I had planned to write a print CSS for Across the Disciplines soon after I recoded the journal for XHTML 1.0 Transitional back around 2007 or 2008. It had been on the agenda for quite some time. It seemed that every time I thought I’d turn some attention to what is really a fairly straightforward project I found myself working on some other part of the site.

Most recently, I thought I’d finally write the stylesheet in December 2010. But then I spent a good bit of late December and January ensuring that the articles in the journal complied with HTML5 standards following a major site-wide overhaul of The WAC Clearinghouse.  The result is a site that will certainly remain compliant for some time since HTML5 is still just a draft specification.
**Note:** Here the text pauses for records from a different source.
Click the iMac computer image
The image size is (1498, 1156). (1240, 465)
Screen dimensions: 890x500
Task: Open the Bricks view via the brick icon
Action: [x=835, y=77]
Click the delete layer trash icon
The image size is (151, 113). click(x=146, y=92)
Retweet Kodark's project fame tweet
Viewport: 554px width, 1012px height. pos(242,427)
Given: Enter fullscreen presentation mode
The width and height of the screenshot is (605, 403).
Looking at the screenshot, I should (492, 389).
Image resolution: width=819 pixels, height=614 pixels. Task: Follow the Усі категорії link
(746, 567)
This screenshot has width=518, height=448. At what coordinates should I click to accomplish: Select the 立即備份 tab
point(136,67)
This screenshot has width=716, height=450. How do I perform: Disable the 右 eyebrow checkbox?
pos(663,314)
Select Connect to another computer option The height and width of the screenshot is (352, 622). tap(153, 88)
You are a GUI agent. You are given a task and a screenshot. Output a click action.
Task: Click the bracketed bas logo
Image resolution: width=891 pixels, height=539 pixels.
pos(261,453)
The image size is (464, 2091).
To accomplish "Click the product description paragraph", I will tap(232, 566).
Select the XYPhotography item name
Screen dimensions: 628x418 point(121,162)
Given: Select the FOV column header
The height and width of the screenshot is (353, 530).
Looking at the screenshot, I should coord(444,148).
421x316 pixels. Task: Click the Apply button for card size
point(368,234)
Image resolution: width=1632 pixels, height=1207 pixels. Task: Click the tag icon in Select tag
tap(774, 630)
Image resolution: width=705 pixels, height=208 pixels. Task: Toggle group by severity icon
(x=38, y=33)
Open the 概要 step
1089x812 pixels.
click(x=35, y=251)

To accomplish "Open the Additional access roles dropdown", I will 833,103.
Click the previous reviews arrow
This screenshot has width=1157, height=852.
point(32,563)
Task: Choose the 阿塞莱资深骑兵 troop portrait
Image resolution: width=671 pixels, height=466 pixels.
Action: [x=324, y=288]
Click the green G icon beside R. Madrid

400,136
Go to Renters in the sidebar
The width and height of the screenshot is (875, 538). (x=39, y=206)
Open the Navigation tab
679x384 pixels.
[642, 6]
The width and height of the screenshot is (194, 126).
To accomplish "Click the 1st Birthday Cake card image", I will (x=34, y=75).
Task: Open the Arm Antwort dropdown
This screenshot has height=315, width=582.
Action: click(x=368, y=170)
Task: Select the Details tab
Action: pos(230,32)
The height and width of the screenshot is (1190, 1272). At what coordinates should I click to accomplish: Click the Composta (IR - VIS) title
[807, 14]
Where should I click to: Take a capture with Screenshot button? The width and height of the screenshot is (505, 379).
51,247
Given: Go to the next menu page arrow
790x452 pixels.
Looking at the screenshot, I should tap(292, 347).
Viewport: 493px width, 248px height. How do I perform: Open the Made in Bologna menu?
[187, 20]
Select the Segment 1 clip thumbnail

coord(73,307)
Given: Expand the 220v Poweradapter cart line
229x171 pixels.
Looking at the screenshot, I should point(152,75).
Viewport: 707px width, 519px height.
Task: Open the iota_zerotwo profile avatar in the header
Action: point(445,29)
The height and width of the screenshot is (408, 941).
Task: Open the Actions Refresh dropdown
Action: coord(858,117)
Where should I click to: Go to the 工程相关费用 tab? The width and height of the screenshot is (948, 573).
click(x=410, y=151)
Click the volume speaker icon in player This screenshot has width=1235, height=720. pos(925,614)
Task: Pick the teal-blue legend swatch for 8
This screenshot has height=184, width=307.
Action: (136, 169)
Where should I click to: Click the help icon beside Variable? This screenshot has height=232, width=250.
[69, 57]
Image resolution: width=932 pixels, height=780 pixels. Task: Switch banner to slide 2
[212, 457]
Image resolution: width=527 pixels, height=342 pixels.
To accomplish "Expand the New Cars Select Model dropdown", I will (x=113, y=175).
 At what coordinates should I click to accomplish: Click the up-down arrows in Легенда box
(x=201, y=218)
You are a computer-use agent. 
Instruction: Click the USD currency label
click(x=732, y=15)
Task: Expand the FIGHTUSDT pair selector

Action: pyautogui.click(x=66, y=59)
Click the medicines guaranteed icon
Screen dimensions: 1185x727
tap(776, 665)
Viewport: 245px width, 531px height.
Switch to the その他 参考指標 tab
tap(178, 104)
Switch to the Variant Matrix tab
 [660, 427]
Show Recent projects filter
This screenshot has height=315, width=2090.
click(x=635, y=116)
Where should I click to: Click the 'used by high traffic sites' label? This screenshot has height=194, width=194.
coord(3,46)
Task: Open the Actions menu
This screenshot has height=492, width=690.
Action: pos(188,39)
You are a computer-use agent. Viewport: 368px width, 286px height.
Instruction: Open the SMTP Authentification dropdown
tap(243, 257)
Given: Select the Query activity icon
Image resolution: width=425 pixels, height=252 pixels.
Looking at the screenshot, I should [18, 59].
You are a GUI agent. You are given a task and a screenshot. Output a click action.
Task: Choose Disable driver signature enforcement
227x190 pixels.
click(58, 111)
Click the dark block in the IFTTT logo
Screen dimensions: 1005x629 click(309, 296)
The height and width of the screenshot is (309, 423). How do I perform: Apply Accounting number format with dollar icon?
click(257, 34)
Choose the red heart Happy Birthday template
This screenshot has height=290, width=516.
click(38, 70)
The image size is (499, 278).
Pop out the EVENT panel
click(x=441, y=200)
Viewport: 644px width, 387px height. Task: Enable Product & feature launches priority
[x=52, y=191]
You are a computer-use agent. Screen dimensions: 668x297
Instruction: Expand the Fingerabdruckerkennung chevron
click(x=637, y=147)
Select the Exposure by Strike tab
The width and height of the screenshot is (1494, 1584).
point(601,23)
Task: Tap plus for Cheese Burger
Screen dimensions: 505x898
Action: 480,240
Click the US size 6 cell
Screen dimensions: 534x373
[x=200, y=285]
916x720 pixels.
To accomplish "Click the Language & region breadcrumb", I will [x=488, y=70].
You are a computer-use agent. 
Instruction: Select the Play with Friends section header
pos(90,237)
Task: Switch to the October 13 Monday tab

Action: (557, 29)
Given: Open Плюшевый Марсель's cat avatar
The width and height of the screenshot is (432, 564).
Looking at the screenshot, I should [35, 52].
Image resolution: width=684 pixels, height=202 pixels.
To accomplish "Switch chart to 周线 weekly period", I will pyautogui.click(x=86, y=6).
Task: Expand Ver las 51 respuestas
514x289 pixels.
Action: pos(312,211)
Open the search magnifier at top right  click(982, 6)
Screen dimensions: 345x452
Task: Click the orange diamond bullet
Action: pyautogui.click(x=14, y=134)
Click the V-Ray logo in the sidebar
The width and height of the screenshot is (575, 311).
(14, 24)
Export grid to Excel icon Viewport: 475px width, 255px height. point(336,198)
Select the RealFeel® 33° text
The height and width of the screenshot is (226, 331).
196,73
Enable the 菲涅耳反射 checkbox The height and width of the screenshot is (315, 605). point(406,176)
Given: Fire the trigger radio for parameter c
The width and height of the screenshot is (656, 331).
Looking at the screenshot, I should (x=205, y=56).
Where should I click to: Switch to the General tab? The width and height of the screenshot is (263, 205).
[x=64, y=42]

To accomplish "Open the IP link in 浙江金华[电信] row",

But that work really left little energy for CSS coding.

Lesson: Write a damn print CSS at the same time you write the screen CSS. It’s easy enough to do and it’s possible that readers will thank you for saving color ink, whitespace, and paper.

WordPress 3 (Thelonious), Windows Server, & NEWACC

Friday, September 24th, 2010
WP, Win, MySQL, PHP

Last April, at the Northeast Writing Across the Curriculum Consortium (NEWACC) Steering Committee meeting at Boston University, I agreed to work with Mike Palmquist at the WAC Clearinghouse to get a NEWACC site up and running by the upcoming NEWACC meeting at Quinnipiac University. NEWACC was imagining a website within the Clearinghouse, as well as a blog. Ideally, this would run in a single tool, a CMS with a blog built into it. I started thinking WordPress because of its strong blog platform and its functionality as a CMS. (Obviously, that’s not the only option.)

Unfortunately, the Clearinghouse didn’t have the back end apparatus to host any of the popular blog platforms. And there were concerns about security in a PHP/MySQL setup. At first it looked like a unified solution would not be possible. But Mike is a great guy who is willing to push the boundaries a bit.  He told me they were experimenting with virtual servers for local projects at Colorado State. After a few months of testing, in mid-September Mike got a virtual Windows Server up and running, with IIS on it.

WordPress on Windows?  Hmm. Generally, Windows and PHP with MySQL don’t even belong in the same sentence. My first response was, “This won’t work.” Then I thought, “This won’t work without major hacks, patches, and a major months-long headache.” Surprise!

6 Hours Later…

WordPress is notable for its famous “5-minute installation” instructions. Right in the instructions are guidelines for installing WP on Win. Microsoft has a FREE (yes, free) product called MS Web Platform Installer that makes relatively quick work of all this headache. Get it installed on your server and you can manage all the app downloads and installations through checkboxes and a GUI.  Sweet!

It wasn’t quite that simple, though I have to take some of the blame because of my lack of knowledge.  I didn’t know there was something called IIS until I started trying to run a tool built to run on Apache on a Windows Server.  It took a couple meetings with some web folks at UNE (Al and Neal, thanks!) before I started to get a handle on the Windows Server/IIS thing. My internet access in Maine is pretty spotty, and this really limits file transfer speeds. The first installation of WP went into a subdirectory, and so it was in the wrong place.  And the FTP access wasn’t activated on the server until after I poked around.What is amazing to me is that it’s running at all. And it is!

WP 3 as a Network

The new power of WordPress 3 is that it can run multiple blogs in a single installation. It’s important to activate this feature within 30 days of an installation. I don’t know if NEWACC will have a use for this feature, but if we don’t do it now we’ll find it harder to handle down the road.  So I took on this piece as well.  I found instructions for Network activation on a Windows installation of WordPress at Laura Gentry’s site. Smooth as silk.

Next Steps

4.5 months into the project we’re set up with server space at Colorado State. We have a virtual server running WordPress 3, a platform that will integrate the NEWACC website with the NEWACC blog, and a tool that can actually scale up to host multiple blog or sites over time. I can now turn my attention to the thing I agreed to do in April.  I can start to build the website for NEWACC!